DESY/Hamburg U. String Theory Seminar

Spinning gravitational waveforms from scattering amplitudes

by Prof. Gabriele Travaglini (Queen Mary)

Europe/Berlin
Auditorium (Notkestrasse 9)

Auditorium

Notkestrasse 9

Building 5
Description
While scattering amplitudes find their primary application to collider physics, describing the dynamics of the tiniest particles in the universe, they also characterise the interactions among some of the universe's most massive objects, such as black holes.  Violent black hole collisions occur where tremendous amounts of energy are emitted in the form of gravitational waves, and with the increasing precision of current and future experiments, it is now crucial to develop novel efficient methods for highly needed high-precision predictions.

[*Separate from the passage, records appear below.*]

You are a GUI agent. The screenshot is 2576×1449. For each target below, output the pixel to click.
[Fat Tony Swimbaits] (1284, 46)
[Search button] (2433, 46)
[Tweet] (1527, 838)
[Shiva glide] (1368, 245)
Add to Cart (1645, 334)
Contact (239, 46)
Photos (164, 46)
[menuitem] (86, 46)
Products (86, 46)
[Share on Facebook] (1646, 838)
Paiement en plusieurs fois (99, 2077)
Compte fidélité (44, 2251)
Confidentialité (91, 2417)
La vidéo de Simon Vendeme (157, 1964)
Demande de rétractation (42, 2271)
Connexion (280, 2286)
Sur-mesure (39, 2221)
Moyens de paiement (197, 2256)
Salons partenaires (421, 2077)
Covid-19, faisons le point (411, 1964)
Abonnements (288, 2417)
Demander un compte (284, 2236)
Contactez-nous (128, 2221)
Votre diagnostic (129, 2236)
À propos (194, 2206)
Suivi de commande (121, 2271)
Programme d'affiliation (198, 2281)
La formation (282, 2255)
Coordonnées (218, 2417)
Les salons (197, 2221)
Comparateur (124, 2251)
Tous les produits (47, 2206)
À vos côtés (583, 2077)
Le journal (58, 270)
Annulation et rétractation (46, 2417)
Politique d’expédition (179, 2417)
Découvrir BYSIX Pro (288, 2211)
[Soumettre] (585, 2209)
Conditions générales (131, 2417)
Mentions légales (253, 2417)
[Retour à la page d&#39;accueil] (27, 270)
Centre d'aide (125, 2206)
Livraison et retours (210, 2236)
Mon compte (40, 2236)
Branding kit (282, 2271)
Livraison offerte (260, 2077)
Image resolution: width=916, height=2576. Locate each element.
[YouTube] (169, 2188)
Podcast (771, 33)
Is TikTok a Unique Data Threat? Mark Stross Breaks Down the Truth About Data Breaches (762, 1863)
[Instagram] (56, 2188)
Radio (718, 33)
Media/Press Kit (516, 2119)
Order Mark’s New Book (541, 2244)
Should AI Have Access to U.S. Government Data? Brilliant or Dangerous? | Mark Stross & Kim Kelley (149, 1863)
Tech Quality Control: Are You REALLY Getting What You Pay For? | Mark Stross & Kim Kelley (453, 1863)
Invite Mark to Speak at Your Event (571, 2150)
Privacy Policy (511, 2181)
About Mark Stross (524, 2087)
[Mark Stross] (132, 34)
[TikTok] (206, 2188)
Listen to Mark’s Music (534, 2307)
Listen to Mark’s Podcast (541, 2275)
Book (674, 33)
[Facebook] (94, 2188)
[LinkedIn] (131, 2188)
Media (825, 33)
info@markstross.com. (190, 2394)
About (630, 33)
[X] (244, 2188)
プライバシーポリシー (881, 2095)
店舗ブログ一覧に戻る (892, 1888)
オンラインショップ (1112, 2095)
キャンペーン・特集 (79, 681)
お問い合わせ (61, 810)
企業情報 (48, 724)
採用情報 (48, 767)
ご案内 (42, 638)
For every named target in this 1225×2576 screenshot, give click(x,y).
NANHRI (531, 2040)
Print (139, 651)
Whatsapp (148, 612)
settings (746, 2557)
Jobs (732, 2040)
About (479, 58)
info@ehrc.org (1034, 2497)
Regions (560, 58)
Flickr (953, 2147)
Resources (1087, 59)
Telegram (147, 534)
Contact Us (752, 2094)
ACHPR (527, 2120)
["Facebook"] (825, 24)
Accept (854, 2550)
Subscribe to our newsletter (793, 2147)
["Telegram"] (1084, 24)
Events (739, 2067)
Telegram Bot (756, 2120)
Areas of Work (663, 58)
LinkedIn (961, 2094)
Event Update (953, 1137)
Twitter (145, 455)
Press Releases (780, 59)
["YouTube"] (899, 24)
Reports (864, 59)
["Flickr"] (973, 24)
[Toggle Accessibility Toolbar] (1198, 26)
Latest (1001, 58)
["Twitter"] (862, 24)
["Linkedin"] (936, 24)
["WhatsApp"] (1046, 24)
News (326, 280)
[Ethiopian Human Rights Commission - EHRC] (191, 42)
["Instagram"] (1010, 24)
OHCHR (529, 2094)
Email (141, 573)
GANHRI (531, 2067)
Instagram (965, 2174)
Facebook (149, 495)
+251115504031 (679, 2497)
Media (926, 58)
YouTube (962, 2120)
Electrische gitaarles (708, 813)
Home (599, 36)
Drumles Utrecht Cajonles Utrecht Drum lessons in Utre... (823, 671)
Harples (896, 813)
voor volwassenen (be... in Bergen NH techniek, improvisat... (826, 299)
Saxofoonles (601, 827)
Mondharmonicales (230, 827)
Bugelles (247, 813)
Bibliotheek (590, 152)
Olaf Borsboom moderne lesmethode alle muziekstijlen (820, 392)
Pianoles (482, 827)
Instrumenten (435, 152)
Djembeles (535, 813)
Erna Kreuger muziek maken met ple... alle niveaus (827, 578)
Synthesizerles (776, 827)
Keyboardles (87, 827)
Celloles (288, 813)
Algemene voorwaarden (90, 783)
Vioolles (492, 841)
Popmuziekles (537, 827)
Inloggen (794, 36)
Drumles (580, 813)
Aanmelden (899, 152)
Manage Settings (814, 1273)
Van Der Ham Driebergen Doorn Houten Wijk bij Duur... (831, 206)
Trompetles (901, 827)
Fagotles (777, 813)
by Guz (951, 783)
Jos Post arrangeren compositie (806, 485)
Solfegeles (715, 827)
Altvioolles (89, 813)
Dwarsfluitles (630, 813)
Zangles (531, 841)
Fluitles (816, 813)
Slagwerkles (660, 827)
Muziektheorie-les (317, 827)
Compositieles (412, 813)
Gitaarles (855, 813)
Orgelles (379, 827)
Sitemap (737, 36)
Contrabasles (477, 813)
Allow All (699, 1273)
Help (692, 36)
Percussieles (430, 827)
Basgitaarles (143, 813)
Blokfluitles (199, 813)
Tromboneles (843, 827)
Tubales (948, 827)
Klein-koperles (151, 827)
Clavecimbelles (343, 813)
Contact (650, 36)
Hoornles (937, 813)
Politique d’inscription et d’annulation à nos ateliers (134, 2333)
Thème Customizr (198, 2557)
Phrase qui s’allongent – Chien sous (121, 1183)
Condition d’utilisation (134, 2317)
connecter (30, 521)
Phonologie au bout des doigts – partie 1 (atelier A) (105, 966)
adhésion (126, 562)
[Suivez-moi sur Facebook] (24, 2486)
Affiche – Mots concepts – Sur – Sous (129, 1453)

Thanks to their inherent simplicity, scattering amplitudes are ideally suited to this task, but one faces the challenge of extracting classical contributions efficiently. 
I will describe how working in a Heavy-mass Effective Field Theory (HEFT) allows to achieve this goal, dropping quantum-suppressed terms and hyper-classical corrections from the outset. I will then briefly discuss a few important applications of the HEFT amplitudes: the calculation of the two-loop (or third post-Minkowskian) scattering angle of two spinless black holes; the determination of the subleading (one-loop) scattering waveform for spinless black holes;  and finally, for the case of two spinning black holes, I will discuss the computation of leading-order waveforms in both general relativity and in theories with cubic deformations in the Riemann tensor.